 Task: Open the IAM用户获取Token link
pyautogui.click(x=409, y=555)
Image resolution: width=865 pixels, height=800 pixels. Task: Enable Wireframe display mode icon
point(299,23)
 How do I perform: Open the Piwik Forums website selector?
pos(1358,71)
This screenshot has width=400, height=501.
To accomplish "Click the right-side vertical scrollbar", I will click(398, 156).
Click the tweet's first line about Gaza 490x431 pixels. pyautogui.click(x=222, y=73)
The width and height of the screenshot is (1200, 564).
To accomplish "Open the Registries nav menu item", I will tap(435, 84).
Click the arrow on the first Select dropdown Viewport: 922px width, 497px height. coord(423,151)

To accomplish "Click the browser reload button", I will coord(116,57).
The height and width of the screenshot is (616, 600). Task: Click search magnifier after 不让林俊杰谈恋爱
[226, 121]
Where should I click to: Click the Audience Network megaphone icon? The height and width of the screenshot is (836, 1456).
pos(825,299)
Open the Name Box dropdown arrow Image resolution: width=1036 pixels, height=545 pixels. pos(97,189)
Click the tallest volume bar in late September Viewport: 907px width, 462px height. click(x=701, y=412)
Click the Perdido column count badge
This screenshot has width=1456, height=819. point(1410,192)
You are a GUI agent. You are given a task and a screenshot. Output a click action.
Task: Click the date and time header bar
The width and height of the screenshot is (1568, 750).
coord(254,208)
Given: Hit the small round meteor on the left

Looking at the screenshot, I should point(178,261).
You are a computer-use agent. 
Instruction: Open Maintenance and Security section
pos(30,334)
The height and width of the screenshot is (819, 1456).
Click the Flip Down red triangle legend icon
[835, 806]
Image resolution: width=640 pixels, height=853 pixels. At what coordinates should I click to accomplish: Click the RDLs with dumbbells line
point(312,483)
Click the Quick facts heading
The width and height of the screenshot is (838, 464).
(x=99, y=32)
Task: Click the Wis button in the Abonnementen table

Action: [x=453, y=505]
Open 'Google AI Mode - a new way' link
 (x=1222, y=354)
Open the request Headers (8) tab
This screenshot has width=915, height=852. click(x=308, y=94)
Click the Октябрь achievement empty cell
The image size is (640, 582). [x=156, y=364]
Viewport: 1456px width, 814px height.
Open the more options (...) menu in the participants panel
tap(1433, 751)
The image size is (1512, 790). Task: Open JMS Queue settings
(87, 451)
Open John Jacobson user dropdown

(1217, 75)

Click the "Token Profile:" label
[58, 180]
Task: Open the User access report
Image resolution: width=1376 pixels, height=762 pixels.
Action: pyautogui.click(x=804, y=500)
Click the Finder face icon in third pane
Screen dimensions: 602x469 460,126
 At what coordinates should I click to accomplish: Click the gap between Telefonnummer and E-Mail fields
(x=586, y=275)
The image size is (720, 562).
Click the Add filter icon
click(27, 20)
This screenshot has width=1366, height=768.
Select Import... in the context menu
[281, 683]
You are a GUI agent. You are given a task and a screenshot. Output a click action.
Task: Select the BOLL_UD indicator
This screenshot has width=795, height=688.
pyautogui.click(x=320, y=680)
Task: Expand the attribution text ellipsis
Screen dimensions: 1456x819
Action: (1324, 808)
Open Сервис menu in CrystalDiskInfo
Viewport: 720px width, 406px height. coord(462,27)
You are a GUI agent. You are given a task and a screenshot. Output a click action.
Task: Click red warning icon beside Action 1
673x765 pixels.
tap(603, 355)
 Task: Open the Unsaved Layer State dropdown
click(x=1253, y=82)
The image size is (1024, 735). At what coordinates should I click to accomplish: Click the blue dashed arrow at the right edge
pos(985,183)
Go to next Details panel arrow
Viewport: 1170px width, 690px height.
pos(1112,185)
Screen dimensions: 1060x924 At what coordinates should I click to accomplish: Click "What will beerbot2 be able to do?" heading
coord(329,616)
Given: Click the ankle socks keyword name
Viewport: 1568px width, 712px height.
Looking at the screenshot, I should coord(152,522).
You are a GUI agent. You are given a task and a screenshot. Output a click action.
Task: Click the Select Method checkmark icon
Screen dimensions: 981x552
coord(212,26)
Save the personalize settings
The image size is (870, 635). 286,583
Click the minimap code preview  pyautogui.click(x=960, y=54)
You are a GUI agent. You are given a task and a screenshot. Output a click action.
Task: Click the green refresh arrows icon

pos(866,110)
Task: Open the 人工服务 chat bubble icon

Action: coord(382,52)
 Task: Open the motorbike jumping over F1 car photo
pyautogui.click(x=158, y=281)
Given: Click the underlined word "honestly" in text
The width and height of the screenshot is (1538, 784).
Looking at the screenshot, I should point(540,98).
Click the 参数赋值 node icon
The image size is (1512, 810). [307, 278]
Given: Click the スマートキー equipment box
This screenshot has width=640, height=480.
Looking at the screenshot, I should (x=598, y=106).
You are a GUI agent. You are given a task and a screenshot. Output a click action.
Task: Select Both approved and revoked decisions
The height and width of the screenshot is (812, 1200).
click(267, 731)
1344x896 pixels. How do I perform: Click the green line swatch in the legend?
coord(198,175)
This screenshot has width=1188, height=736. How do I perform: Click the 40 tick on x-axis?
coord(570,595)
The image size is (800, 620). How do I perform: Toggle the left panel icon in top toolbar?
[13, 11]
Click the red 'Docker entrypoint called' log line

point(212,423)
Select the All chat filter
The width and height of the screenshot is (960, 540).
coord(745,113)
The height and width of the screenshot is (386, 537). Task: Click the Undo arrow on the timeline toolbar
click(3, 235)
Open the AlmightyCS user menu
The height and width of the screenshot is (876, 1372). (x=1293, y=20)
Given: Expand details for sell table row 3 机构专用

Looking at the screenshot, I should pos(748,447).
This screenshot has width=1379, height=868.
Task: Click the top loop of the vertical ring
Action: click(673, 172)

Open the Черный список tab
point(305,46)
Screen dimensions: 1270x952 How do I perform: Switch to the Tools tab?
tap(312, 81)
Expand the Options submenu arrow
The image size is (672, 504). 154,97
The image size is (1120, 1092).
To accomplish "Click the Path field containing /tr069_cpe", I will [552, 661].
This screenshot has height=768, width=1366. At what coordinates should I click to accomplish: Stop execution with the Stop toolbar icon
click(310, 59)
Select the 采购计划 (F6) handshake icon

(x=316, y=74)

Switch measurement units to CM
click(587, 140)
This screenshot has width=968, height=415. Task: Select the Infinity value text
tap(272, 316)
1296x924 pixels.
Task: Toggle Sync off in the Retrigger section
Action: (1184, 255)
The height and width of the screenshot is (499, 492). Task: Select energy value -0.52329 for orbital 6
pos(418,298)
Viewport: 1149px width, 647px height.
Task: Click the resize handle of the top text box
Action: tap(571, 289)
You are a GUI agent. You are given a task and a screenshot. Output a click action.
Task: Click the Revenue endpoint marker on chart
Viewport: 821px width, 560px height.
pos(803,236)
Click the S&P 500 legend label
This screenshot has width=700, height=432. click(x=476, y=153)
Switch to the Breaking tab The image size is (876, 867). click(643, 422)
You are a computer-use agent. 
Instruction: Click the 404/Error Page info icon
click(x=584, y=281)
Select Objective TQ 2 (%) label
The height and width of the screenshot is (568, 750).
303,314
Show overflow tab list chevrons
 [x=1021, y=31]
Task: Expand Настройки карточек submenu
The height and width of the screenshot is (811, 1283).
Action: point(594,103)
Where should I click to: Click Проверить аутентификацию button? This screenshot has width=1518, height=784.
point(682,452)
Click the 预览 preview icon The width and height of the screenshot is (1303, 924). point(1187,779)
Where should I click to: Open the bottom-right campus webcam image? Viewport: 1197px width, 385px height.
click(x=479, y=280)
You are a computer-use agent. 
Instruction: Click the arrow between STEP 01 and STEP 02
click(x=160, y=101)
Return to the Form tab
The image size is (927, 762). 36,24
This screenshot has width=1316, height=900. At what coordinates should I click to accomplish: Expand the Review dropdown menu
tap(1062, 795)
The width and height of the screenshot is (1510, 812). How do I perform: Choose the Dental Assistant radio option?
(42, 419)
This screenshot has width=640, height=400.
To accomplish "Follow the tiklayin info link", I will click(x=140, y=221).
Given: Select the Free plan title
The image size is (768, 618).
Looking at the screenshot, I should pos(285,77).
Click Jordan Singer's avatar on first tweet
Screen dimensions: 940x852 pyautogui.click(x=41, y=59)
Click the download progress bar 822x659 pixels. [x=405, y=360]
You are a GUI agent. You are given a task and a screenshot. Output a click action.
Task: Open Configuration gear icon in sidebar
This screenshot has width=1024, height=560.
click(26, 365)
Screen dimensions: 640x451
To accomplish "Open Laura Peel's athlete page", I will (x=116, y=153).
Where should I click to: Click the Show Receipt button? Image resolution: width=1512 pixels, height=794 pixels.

==========

● **EXERCISE DIRECTIONS**: Write out the records without alteration, from their first line through the line containing "This screenshot has width=1456, height=819.", including both of those lines.

● **TASK RESULT**:
 Task: Open the IAM用户获取Token link
pyautogui.click(x=409, y=555)
Image resolution: width=865 pixels, height=800 pixels. Task: Enable Wireframe display mode icon
point(299,23)
 How do I perform: Open the Piwik Forums website selector?
pos(1358,71)
This screenshot has width=400, height=501.
To accomplish "Click the right-side vertical scrollbar", I will click(398, 156).
Click the tweet's first line about Gaza 490x431 pixels. pyautogui.click(x=222, y=73)
The width and height of the screenshot is (1200, 564).
To accomplish "Open the Registries nav menu item", I will tap(435, 84).
Click the arrow on the first Select dropdown Viewport: 922px width, 497px height. coord(423,151)

To accomplish "Click the browser reload button", I will coord(116,57).
The height and width of the screenshot is (616, 600). Task: Click search magnifier after 不让林俊杰谈恋爱
[226, 121]
Where should I click to: Click the Audience Network megaphone icon? The height and width of the screenshot is (836, 1456).
pos(825,299)
Open the Name Box dropdown arrow Image resolution: width=1036 pixels, height=545 pixels. pos(97,189)
Click the tallest volume bar in late September Viewport: 907px width, 462px height. click(x=701, y=412)
Click the Perdido column count badge
This screenshot has width=1456, height=819. point(1410,192)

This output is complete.